▶ [WORK REQUIRED]: Repeat all of the data exactly. Leave nothing out.

▶ [RECORDS SUPPLIED]:

****************************************

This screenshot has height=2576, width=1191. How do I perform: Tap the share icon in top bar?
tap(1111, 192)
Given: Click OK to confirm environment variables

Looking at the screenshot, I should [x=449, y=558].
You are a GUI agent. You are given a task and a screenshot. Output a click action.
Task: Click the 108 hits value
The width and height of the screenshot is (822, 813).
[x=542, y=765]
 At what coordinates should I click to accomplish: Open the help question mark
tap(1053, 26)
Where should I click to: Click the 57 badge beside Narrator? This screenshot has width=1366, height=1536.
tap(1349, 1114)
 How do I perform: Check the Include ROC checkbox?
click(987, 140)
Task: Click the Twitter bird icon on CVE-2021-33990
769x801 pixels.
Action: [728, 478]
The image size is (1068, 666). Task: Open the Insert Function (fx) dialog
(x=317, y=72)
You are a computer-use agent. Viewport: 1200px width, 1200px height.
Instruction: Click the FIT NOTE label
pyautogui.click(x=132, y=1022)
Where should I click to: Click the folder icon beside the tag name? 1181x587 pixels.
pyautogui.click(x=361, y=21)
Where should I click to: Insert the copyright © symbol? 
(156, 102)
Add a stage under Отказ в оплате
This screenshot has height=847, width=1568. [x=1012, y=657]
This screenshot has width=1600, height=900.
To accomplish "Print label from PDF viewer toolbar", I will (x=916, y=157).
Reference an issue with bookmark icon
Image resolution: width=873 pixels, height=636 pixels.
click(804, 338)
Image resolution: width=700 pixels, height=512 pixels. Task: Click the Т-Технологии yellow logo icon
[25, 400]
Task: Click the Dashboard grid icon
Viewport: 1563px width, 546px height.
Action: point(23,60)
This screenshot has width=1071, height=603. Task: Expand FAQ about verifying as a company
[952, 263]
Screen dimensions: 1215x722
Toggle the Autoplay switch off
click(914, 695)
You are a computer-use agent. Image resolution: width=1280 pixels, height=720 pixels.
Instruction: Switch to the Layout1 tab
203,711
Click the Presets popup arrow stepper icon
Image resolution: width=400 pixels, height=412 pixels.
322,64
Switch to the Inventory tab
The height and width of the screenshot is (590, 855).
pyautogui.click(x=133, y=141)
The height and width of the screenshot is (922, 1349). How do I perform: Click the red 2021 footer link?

****************************************

▶ [COMPLETED TASK]:
This screenshot has height=2576, width=1191. How do I perform: Tap the share icon in top bar?
tap(1111, 192)
Given: Click OK to confirm environment variables

Looking at the screenshot, I should [x=449, y=558].
You are a GUI agent. You are given a task and a screenshot. Output a click action.
Task: Click the 108 hits value
The width and height of the screenshot is (822, 813).
[x=542, y=765]
 At what coordinates should I click to accomplish: Open the help question mark
tap(1053, 26)
Where should I click to: Click the 57 badge beside Narrator? This screenshot has width=1366, height=1536.
tap(1349, 1114)
 How do I perform: Check the Include ROC checkbox?
click(987, 140)
Task: Click the Twitter bird icon on CVE-2021-33990
769x801 pixels.
Action: [728, 478]
The image size is (1068, 666). Task: Open the Insert Function (fx) dialog
(x=317, y=72)
You are a computer-use agent. Viewport: 1200px width, 1200px height.
Instruction: Click the FIT NOTE label
pyautogui.click(x=132, y=1022)
Where should I click to: Click the folder icon beside the tag name? 1181x587 pixels.
pyautogui.click(x=361, y=21)
Where should I click to: Insert the copyright © symbol? 
(156, 102)
Add a stage under Отказ в оплате
This screenshot has height=847, width=1568. [x=1012, y=657]
This screenshot has width=1600, height=900.
To accomplish "Print label from PDF viewer toolbar", I will (x=916, y=157).
Reference an issue with bookmark icon
Image resolution: width=873 pixels, height=636 pixels.
click(804, 338)
Image resolution: width=700 pixels, height=512 pixels. Task: Click the Т-Технологии yellow logo icon
[25, 400]
Task: Click the Dashboard grid icon
Viewport: 1563px width, 546px height.
Action: point(23,60)
This screenshot has width=1071, height=603. Task: Expand FAQ about verifying as a company
[952, 263]
Screen dimensions: 1215x722
Toggle the Autoplay switch off
click(914, 695)
You are a computer-use agent. Image resolution: width=1280 pixels, height=720 pixels.
Instruction: Switch to the Layout1 tab
203,711
Click the Presets popup arrow stepper icon
Image resolution: width=400 pixels, height=412 pixels.
322,64
Switch to the Inventory tab
The height and width of the screenshot is (590, 855).
pyautogui.click(x=133, y=141)
The height and width of the screenshot is (922, 1349). How do I perform: Click the red 2021 footer link?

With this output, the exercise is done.